Den größten Anteil an der aus Schwaben-Sicht äußerst erfreulichen Situation hat Korkut, bei dessen Ankunft die „Stuttgarter Zeitung“ noch einen „Tayfun der Empörung“ ausgemacht hatte. Zu schlecht war sein Punkteschnitt bei den Stationen in Hannover, Kaiserslautern und Leverkusen gewesen. Einen Hoffnungsträger konnten die Anhänger in dem in Ostfildern bei Stuttgart aufgewachsenen Deutsch-Türken nicht erkennen.

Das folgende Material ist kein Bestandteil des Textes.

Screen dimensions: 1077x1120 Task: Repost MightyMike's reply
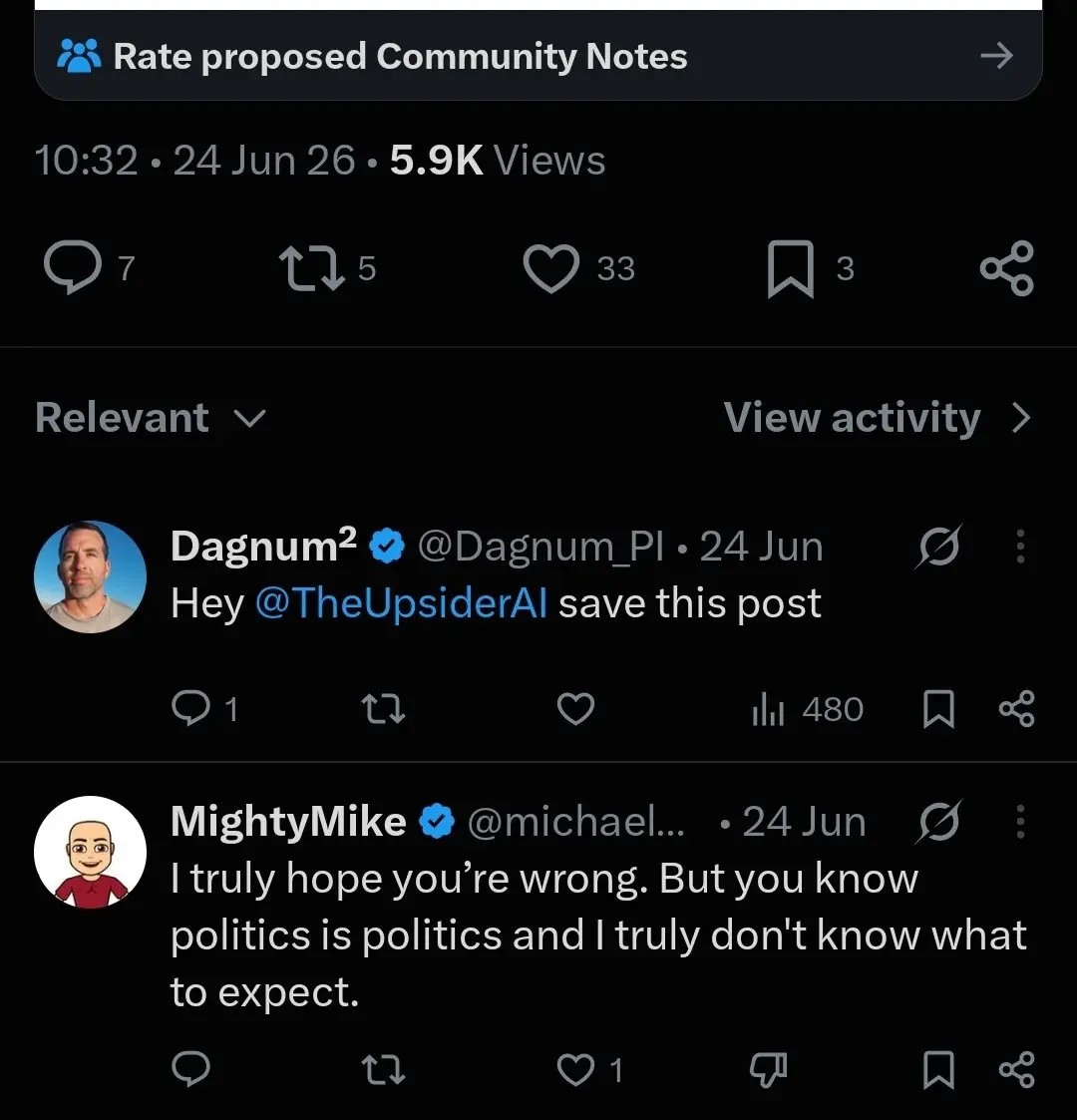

Doch der 43-Jährige hat den zuvor oft verunsicherten VfB Stuttgart stabilisiert. Er setzt dabei auf wenig Rotation und schenkt den Routiniers Vertrauen. „Er hat zwischenmenschlich sofort den Draht zur Mannschaft und zu jedem Spieler gefunden“, sagte Nationalspieler Mario Gomez in einem Eurosport-Interview. „Er hat uns als Mannschaft sofort das Gefühl gegeben, dass alles unter Kontrolle bei ihm ist und er klare Vorstellungen hat, die er durchzieht, ohne in Aktionismus zu verfallen.“

Korkut, der Meinungsäußerungen und markige Sprüche in der Öffentlichkeit meidet, hat nach kurzer Zeit seine Stammelf gefunden und verändert diese nur, wenn es sein muss. Gegen Freiburg muss er erneut auf Timo Baumgartl verzichten, der Innenverteidiger ist nach einer Gehirnerschütterung noch nicht fit. Der feste Stamm verleiht dem VfB defensive Stabilität, was Korkut besonders gut gefällt.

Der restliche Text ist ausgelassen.